Rekindling old flames
Published: 08 April, 2009
As a report published last November by the European Council on Foreign Relations notes, dependence on Russian gas has probably been overstated for most of the EU’s membership. Russian gas makes up only 6.5 percent of Europe’s primary energy supply, and the major economies have already attained a certain level of diversification.
Many economies are oil-based, and although some do import significant quantities of oil from Russia, the fungible nature of the commodity – it is less volatile and easier to ship and store – means that alternative supplies would be easier to acquire elsewhere. Furthermore, Russia’s share of gas imports to Europe has fallen relative to other exporters.

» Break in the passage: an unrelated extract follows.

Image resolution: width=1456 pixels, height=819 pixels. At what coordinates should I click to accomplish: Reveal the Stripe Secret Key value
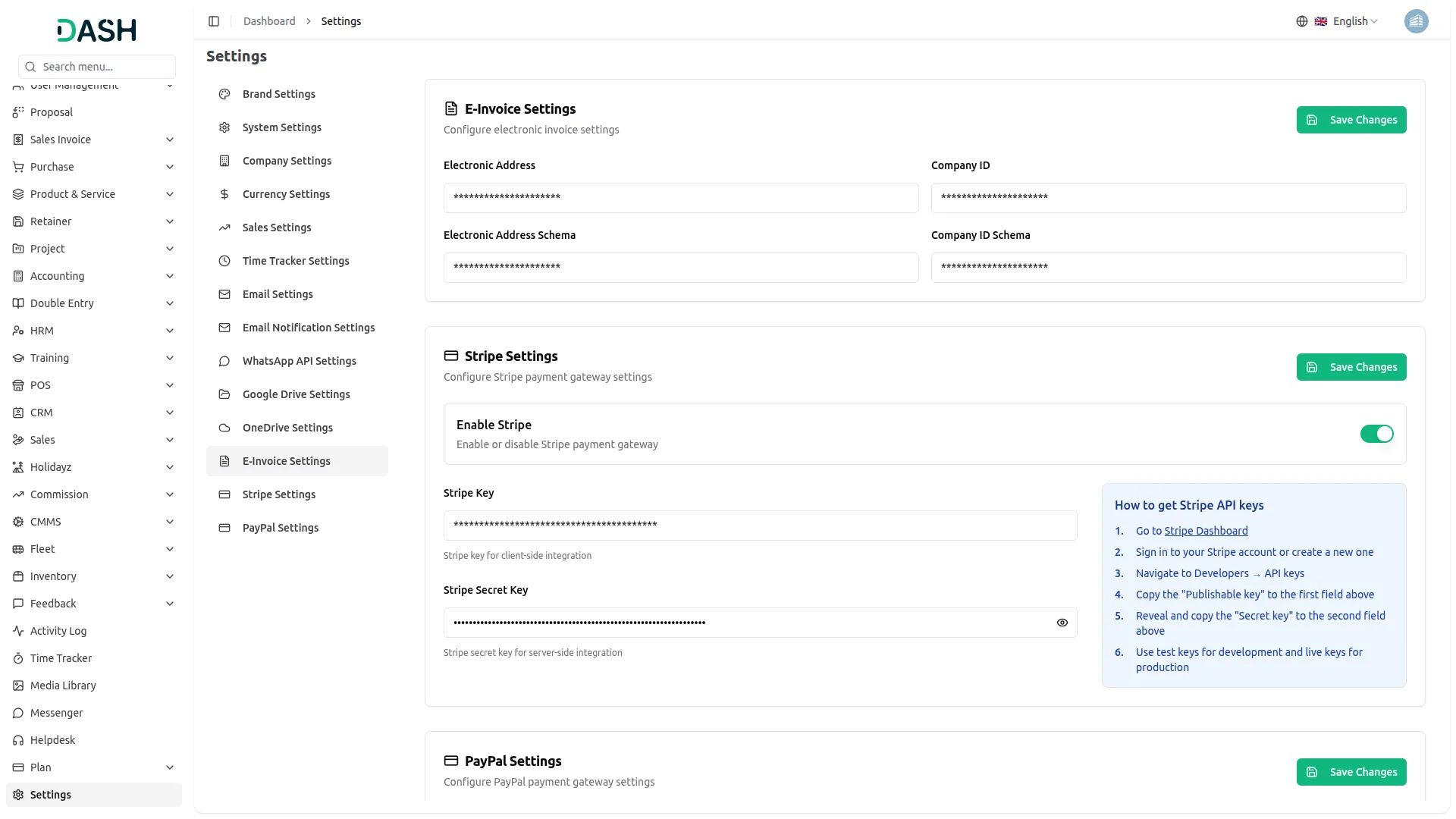1062,622
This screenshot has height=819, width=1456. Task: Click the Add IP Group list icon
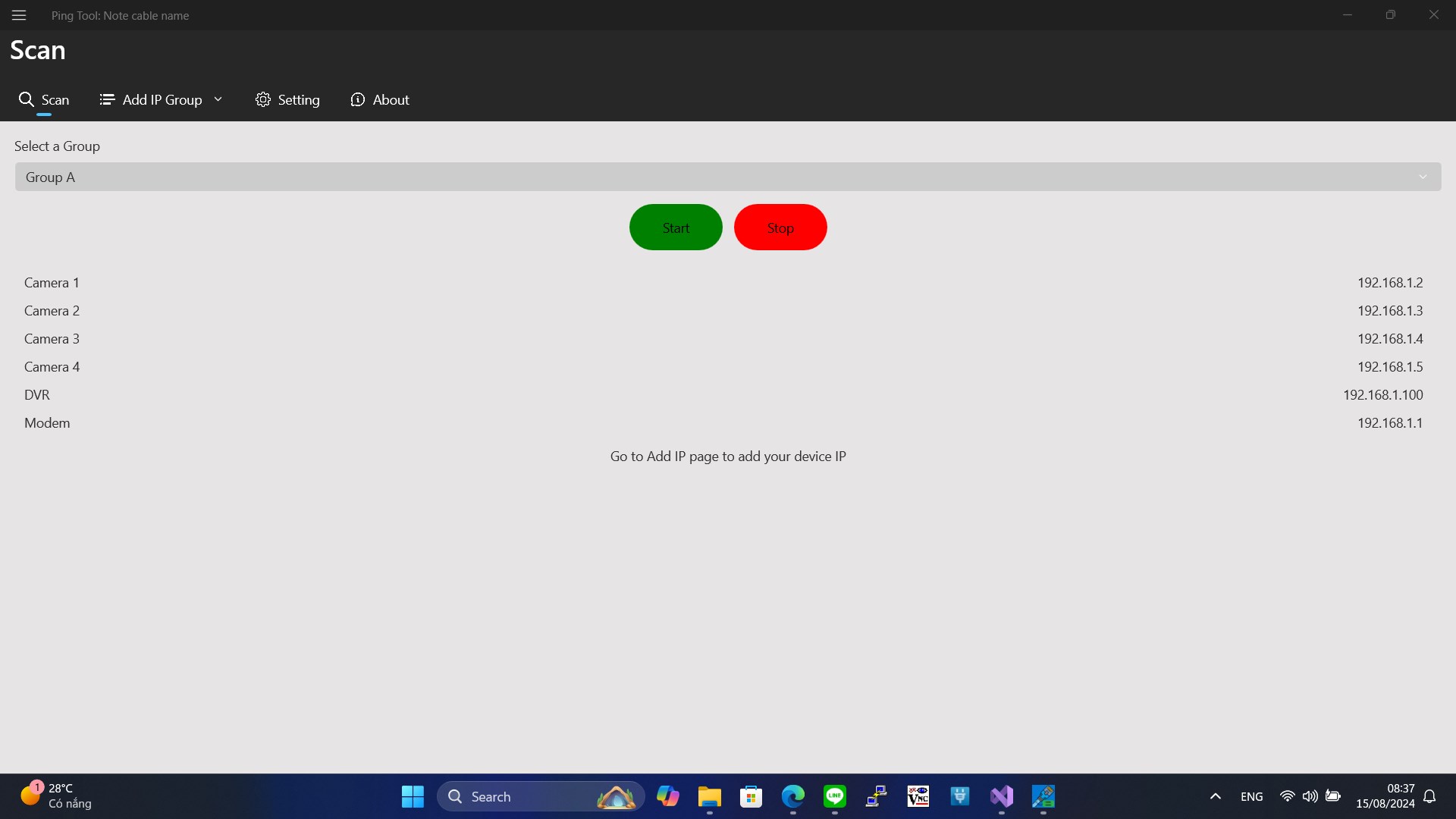107,99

A politicised Russian gas monopoly does not, the report notes, constitute a real danger to the energy security of the EU as a whole, only to isolated nations in the former Soviet states closest to Russia.
Whether or not Gazprom is, as is widely accepted, a foreign policy tool of the Kremlin, assuming that there are two, ideologically counterbalanced players in this game is a gross oversimplification, and obfuscates one of the EU’s major challenges in formulating an energy security policy.

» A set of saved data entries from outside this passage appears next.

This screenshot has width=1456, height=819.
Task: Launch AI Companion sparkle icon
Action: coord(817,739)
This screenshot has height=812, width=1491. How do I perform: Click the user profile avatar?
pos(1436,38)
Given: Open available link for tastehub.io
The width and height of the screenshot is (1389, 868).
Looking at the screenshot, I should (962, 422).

As Ms Hadfield says: “The EU is unable at this point to pull energy into the realm of supranational policy. While it still remains a national policy area, they cannot prevent countries like Germany from signing North Sea pipeline deals with Russia. Even if Russia had purely separated its politics from its economic and energy sectors, you would still be getting 25, now 27 separate bilateral deals signed from the EU on the one side – the European countries as private actors – and the Russians on the other.”
The EU’s promotion of the Energy Charter Treaty, which is designed to open up energy markets for private enterprise, theoretically promotes a liberal approach. But, by also trying to draw energy policy into supranational structures, and by courting other national oil companies and economies that have very similar structures to Gazprom, the union’s approach has a certain duality.
“They’re liberalising on one hand, but on the other they’re busy trying to set up these supra-regulatory structures,” Ms Hadfield notes. “It may not be commercial monopolisation, but it’s a sort of governmental monopolisation, where you have a very small number of actors, which are supposed to be private enterprise. So the EU has gone one way, but it’s not exactly the mirror image of what Russia is, it’s just a slightly different shift of emphasis.”
Russia’s energy diplomacy, which now extends from the North Pole to the Sahara, looks hazardous to those that, for close to half of the 20th century, lived in the shadow of a perceived threat of the old Soviet superpower, and while post-Soviet Russia had been resurgent politically and economically over the past few years, it is by no means untouched by the economic crisis.
Its markets have fallen and its government revenues are down. Its ability to spend its way to continued preeminence in European energy supply is severely diminished and, as Ms Hadfield says, it is important to remember public statements by the union about its desire to shift its energy sources away from Russia, particularly in a time of crisis, pose a threat to Moscow’s continued economic buoyancy.
“While the EU is adventurously looking to North and West Africa, it has to bear in mind that that very movement in and of itself is something of an energy security dilemma to Russia,” she says.